§ **Textauszug**:
┌──

Beim Kauf des Grundstückes hat der Verkäufer verschwiegen, dass auf dem kaufgegenständlichen Grundstück von den 1960er bis den 1980er Jahren eine Asphaltmischanlage für den Straßenbau sowie ein Klärschlammrückhaltebecken betrieben worden waren. Eine Haftung Verkäufers wurde abgesehen von Vorsatz und Arglist – wie in der Praxis üblich – ausgeschlossen.

 

Der Käufer begehrt Schadenersatz in Höhe der Differenz zwischen dem Objekt im mangelfreien und im mangelbehafteten Zustand zzgl. Zinsen (rund 880.000 €).

└──

§ **Erfasste Daten**:
┌──

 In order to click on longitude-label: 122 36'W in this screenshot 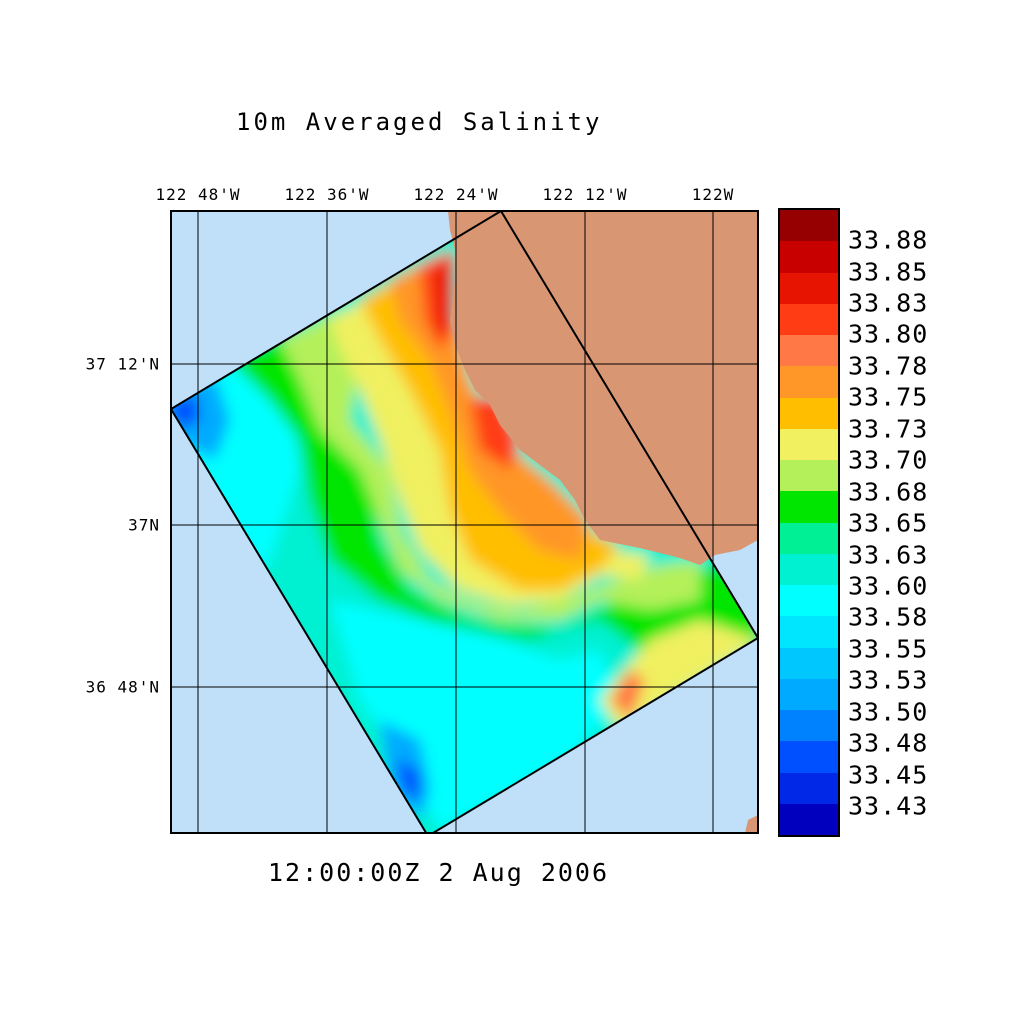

└──

§ **Arbeitsauftrag 1**: Was wurde laut dem Textauszug zum Grundstückskauf von den 1960er bis zu den 1980er Jahren auf dem Grundstück betrieben?
§ **Arbeitsauftrag 2**: Führen Sie den Textauszug über den verschwiegenen Grundstücksmangel bitte im Anschluss an seinen letzten Satz fort.
Das Material wird hierfür nicht gebraucht.

§ **Schriftliche Antwort 1**: Eine Asphaltmischanlage für den Straßenbau sowie ein Klärschlammrückhaltebecken.

§ **Schriftliche Antwort 2**:
Entscheidung: 

1. Nach Auffassung des BGH besteht schon bei einem Altlastenverdacht aufgrund früherer Nutzung ein Sachmangel iSv § 434 Abs. 1 S. 2 Nr. 2 BGB. Dies ergebe sich aus bereits dem Risiko der öffentlich-rechtlichen Inanspruchnahme und der zu befürchtenden Wertminderung. Zwar sei nicht jedes industriell  genutzte Grundstück altlastenverdächtig. Ein Altlastenverdacht bestehe aber, wenn die frühere Nutzung erhebliche Schadstoffbelastungen befürchten lasse. Dieser Altlastenmangel brauche auch nicht konkret und naheliegend zu sein und es müssten auch keine weiteren Umstände hinzutreten.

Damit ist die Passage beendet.